WORK ITEM: After locating the line that contains "How do I perform: Expand", output that line and each one following it, exactly, to the end of the entries. No pictures.

(Stored data entries)
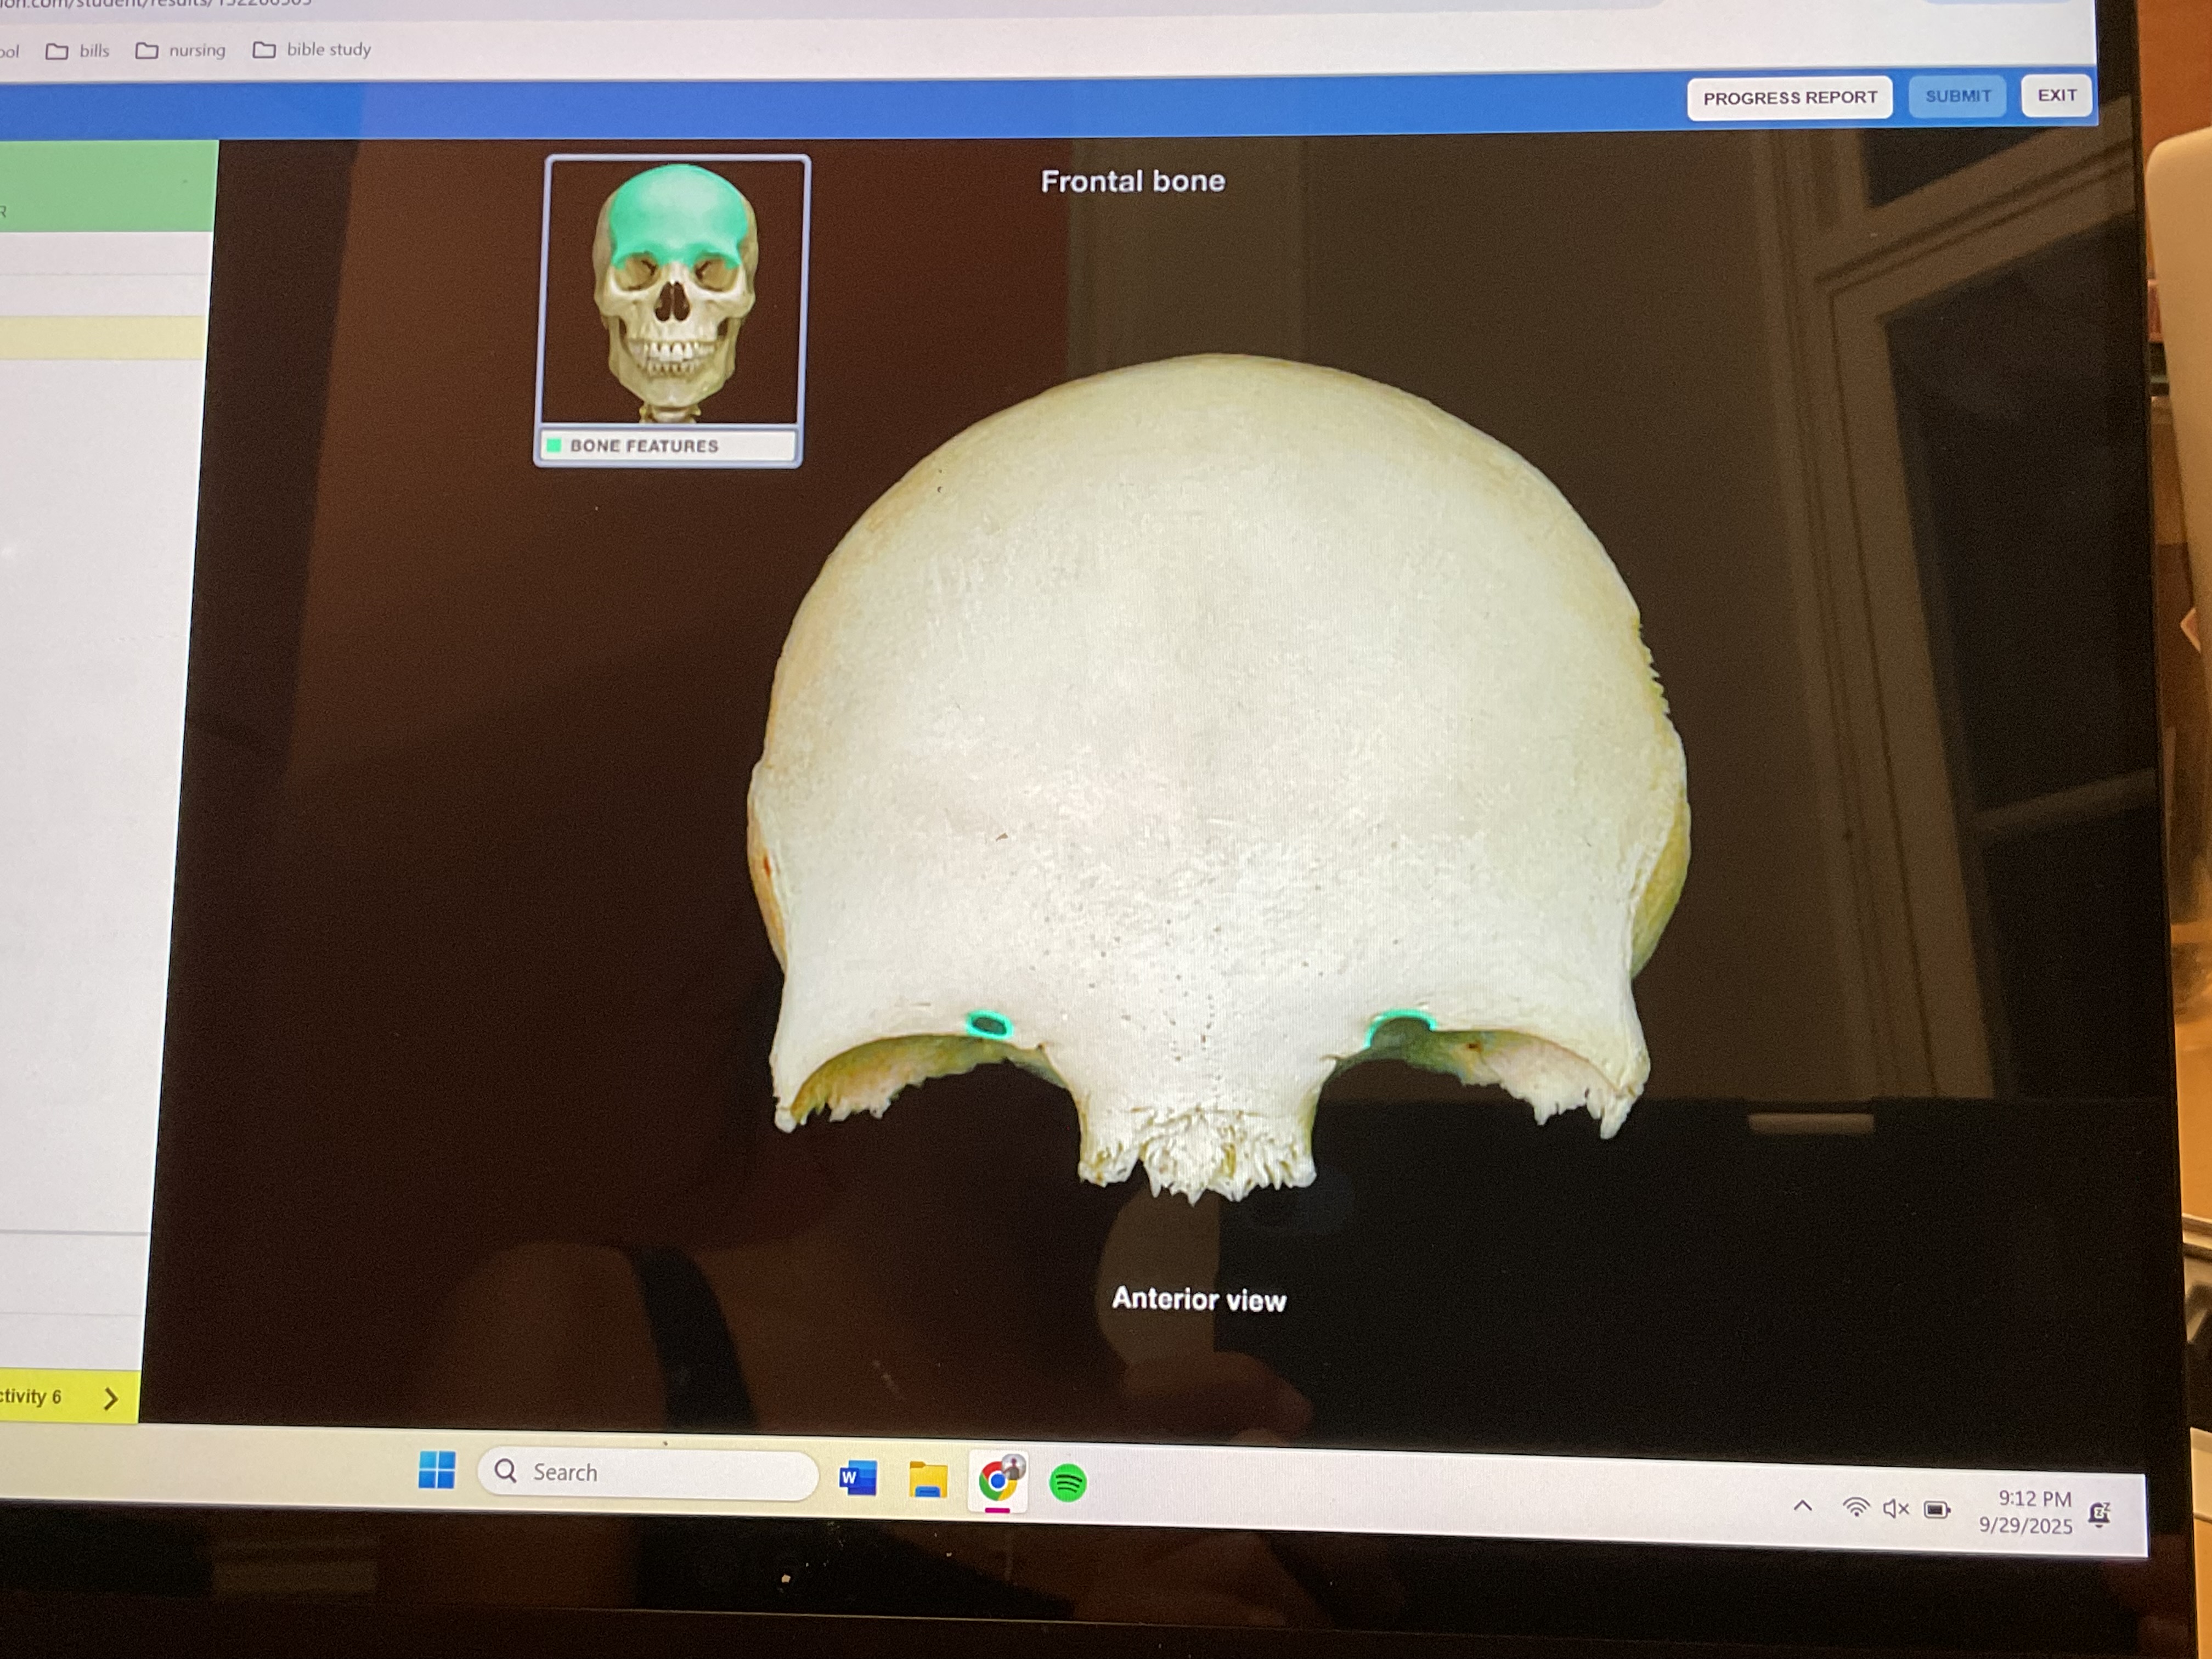
Task: Click the green Bone Features swatch
Action: [554, 445]
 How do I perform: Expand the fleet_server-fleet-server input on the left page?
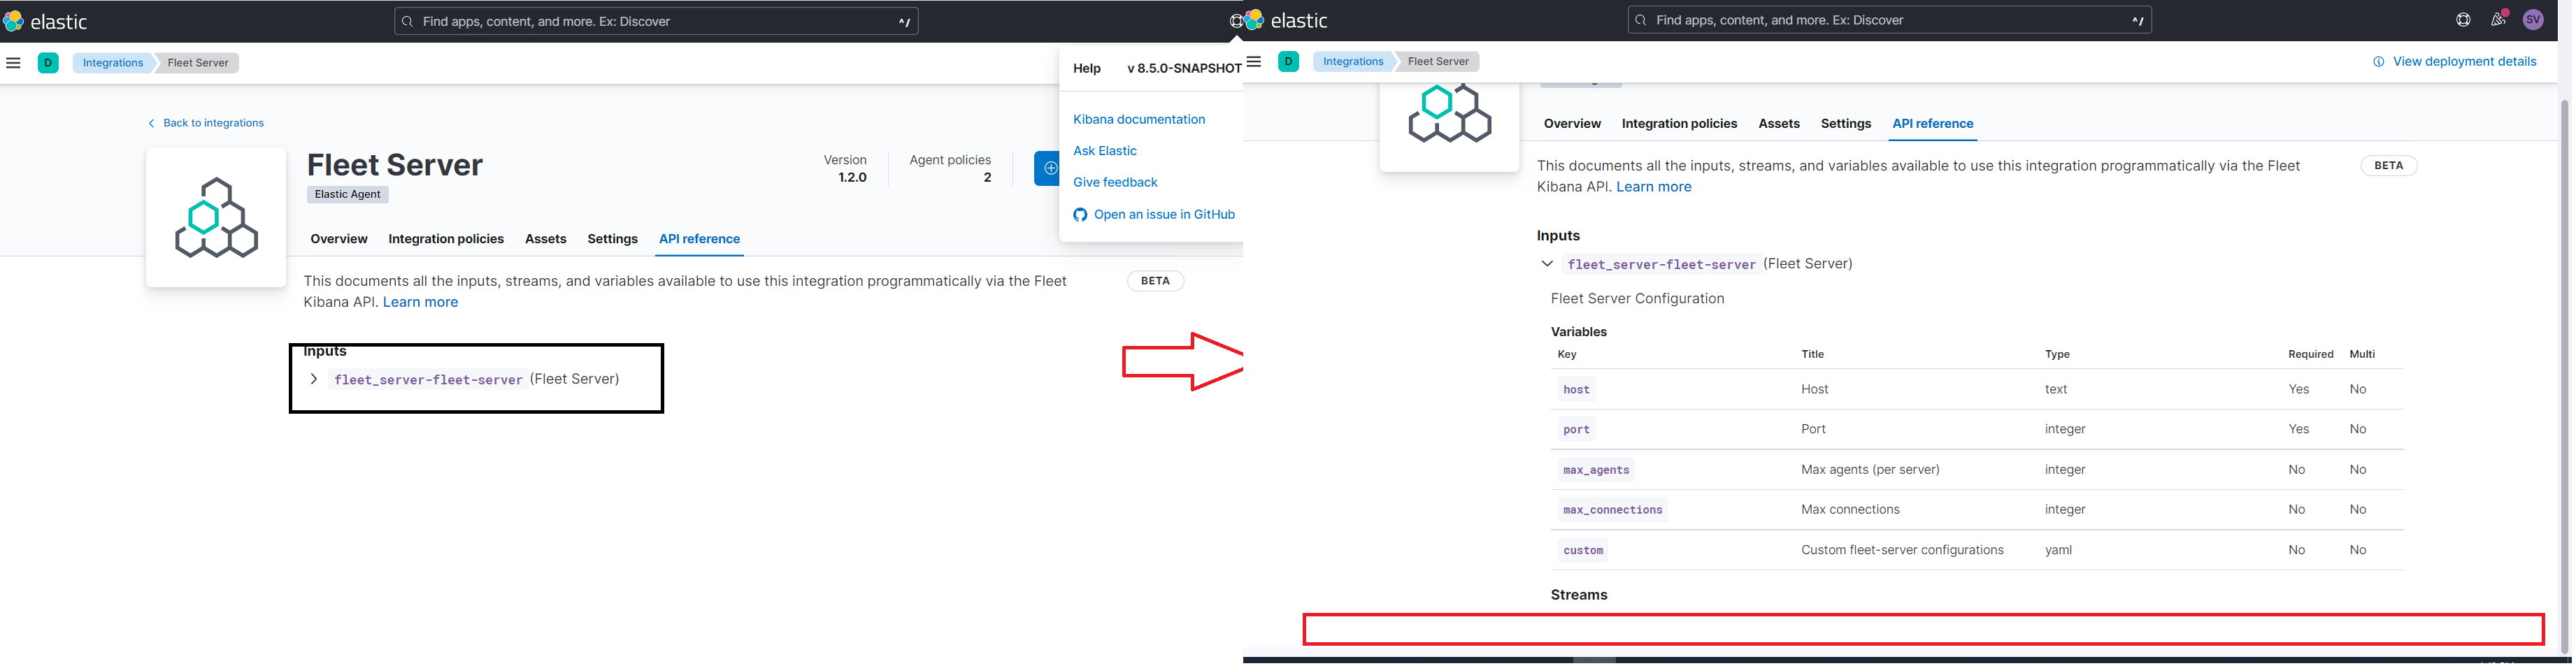click(x=314, y=379)
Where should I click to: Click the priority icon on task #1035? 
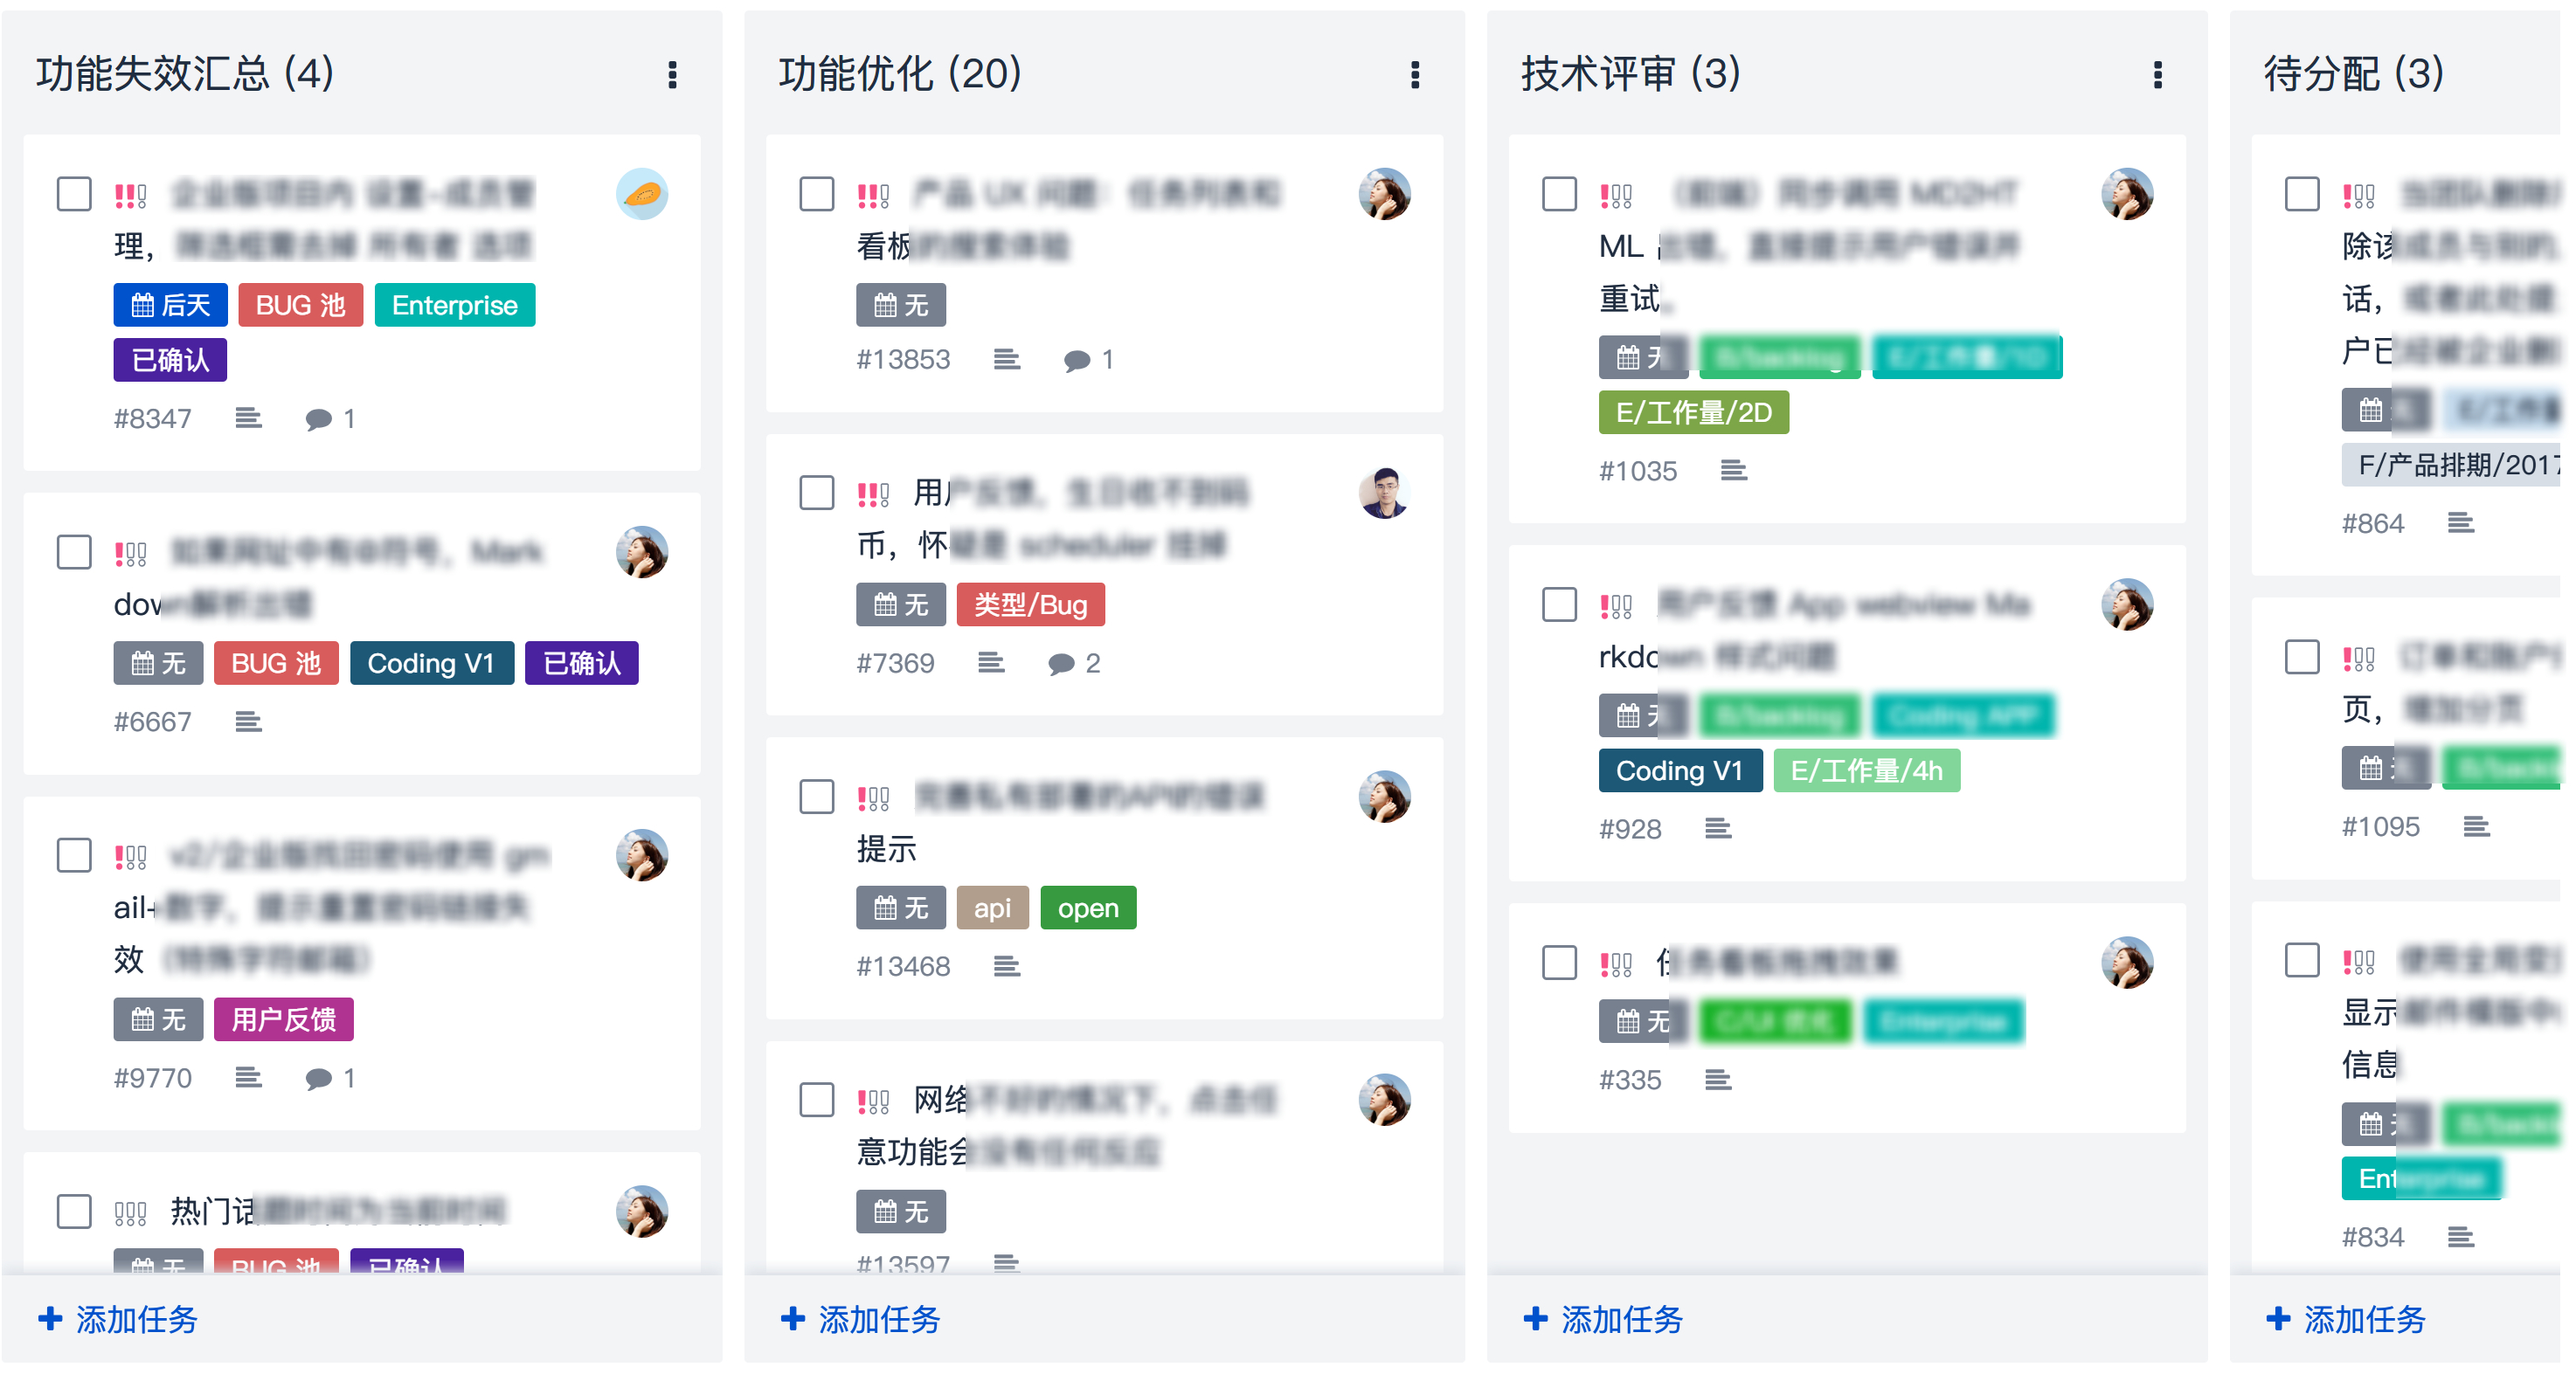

ANSWER TO THE PROBLEM:
 How do I perform: Expand the fleet_server-fleet-server input on the left page?
click(x=314, y=379)
Where should I click to: Click the priority icon on task #1035? 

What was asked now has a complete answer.